首页 > ACM题库 > HDU-杭电 > HDU 3501-Calculation 2[解题报告]HOJ
2014
04-09

HDU 3501-Calculation 2[解题报告]HOJ

Calculation 2

问题描述 :

Given a positive integer N, your task is to calculate the sum of the positive integers less than N which are not coprime to N. A is said to be coprime to B if A, B share no common positive divisors except 1.

输入:

For each test case, there is a line containing a positive integer N(1 ≤ N ≤ 1000000000). A line containing a single 0 follows the last test case.

输出:

For each test case, there is a line containing a positive integer N(1 ≤ N ≤ 1000000000).

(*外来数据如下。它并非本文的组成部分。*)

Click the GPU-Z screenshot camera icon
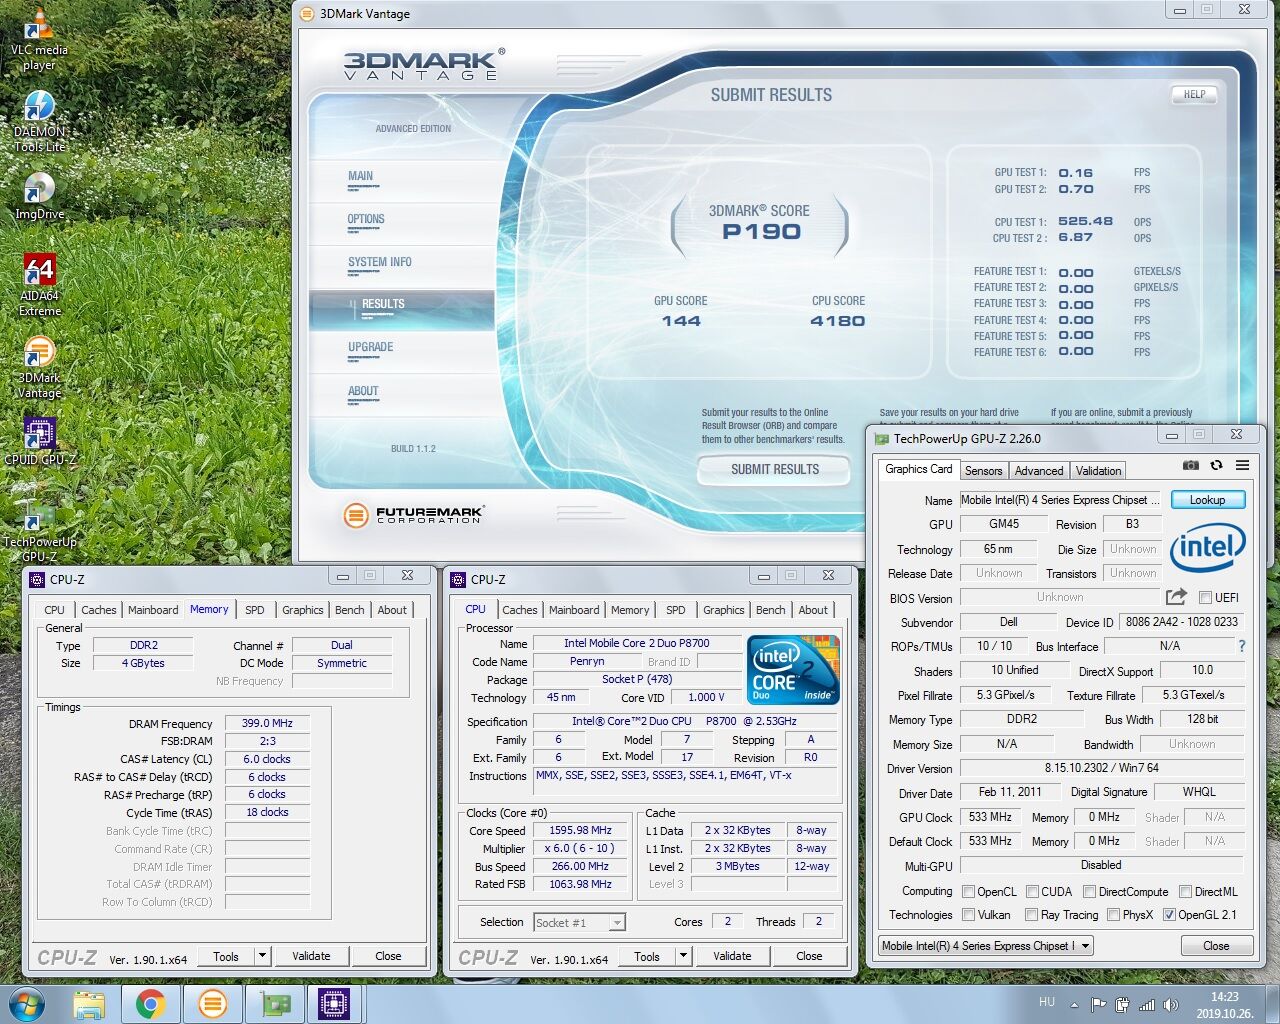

A line containing a single 0 follows the last test case.

样例输入:

3
4
0

样例输出:

0
2

#include <stdlib.h>
#include <string.h>
#include <stdio.h>
#include <ctype.h>
#include <math.h>
#include <stack>
#include <queue>
#include <map>
#include <set>
#include <vector>
#include <string>
#include <iostream>
#include <algorithm>
using namespace std;

#define ll __int64
#define ls rt<<1
#define rs ls|1
#define lson l,mid,ls
#define rson mid+1,r,rs
#define middle (l+r)>>1
#define clr_all(x,c) memset(x,c,sizeof(x))
#define clr(x,c,n) memset(x,c,sizeof(x[0])*(n+1))
#define eps (1e-8)
#define MOD 1000000007
#define INF 0x3f3f3f3f
#define PI (acos(-1.0))
#pragma comment(linker, "/STACK:102400000,102400000")
template <class T> T _max(T x,T y){return x>y? x:y;}
template <class T> T _min(T x,T y){return x<y? x:y;}
template <class T> T _abs(T x){return (x < 0)? -x:x;}
template <class T> T _mod(T x,T y){return (x > 0)? x%y:((x%y)+y)%y;}
template <class T> void _swap(T &x,T &y){T t=x;x=y;y=t;}
template <class T> void getmax(T& x,T y){x=(y > x)? y:x;}
template <class T> void getmin(T& x,T y){x=(x<0 || y<x)? y:x;}
int TS,cas=1;
const int M=100000+5;
int n,f[M],tot;

ll dfs(int pos,int sum){
	if(pos==tot) return 0;
	ll cnt=(n/sum-1),ret=(1+cnt)*cnt/2*sum;
	for(int i=pos+1;i<=tot;i++)
		ret=((ret-dfs(i,sum*f[i]))+MOD)%MOD;
	return ret;
}

void run(){
	int i,j;
	int nn=n;
	for(i=2,tot=0;i*i<=nn;i++) if(nn%i==0){
		while(nn%i==0) nn/=i;
		f[tot++]=i;
	}
	if(nn>1) f[tot++]=nn;
	ll ret=0;
	for(i=0;i<tot;i++)
		ret=(ret+dfs(i,f[i]))%MOD;
	printf("%I64d\n",ret);
}

void preSof(){
}

int main(){
 //freopen("input.txt","r",stdin);
 //freopen("output.txt","w",stdout);
 preSof();
 //run();
 while((~scanf("%d",&n)),n) run();
 //for(scanf("%d",&TS);cas<=TS;cas++) run();
 return 0;
}